[CentOS] [OT] Building a new backup server

Mon Nov 4 14:32:34 UTC 2013
Sorin Srbu <Sorin.Srbu at orgfarm.uu.se>

> -----Original Message-----
> From: centos-bounces at centos.org [mailto:centos-bounces at centos.org] On
> Behalf Of Nux!
> Sent: den 4 november 2013 14:02
> To: CentOS mailing list
> Subject: Re: [CentOS] [OT] Building a new backup server
>
> Please check this page, if you have the driver from the manufactured it
> shows you how to load it:
> https://access.redhat.com/site/documentation/en-US/Red_Hat_Enterprise_Linux/6/html/Installation_Guide/sect-Driver_updates-Use_a_boot_option_to_specify_a_driver_update_disk-ppc.html

That doesn't look like the CentOS-installer does it. Anyway, this was what I 
was trying to accomplish with ctrl-alt-f2 when Anaconda froze on me.
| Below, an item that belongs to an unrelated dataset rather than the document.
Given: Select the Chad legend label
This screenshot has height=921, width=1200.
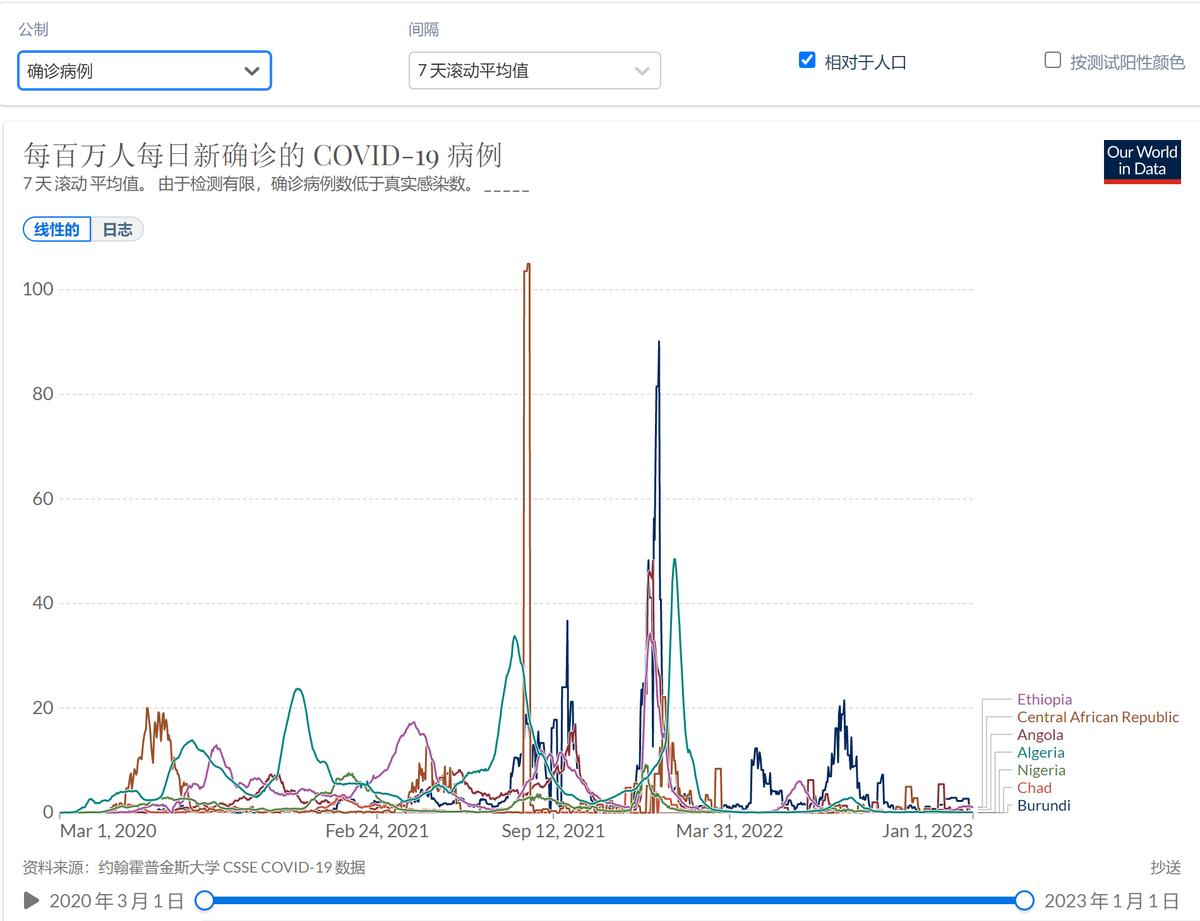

> > I've come so far as installing Fedora 19 and having it see all the
> > hard-drives, but it refuses to create any partition bigger than
> > approx. 16 TB
> > with ext4.
>
> Yes, RedHat puts in this artificial limit. They say they do not support
> volumes larger than this and recommend XFS instead, which is what I
> recommend as well.

What about this 1 GB RAM per TB disk-space for XFS in order to be able to do 
an fsck?
I don't think I can fit that much RAM (40 GB) on this particular motherboard.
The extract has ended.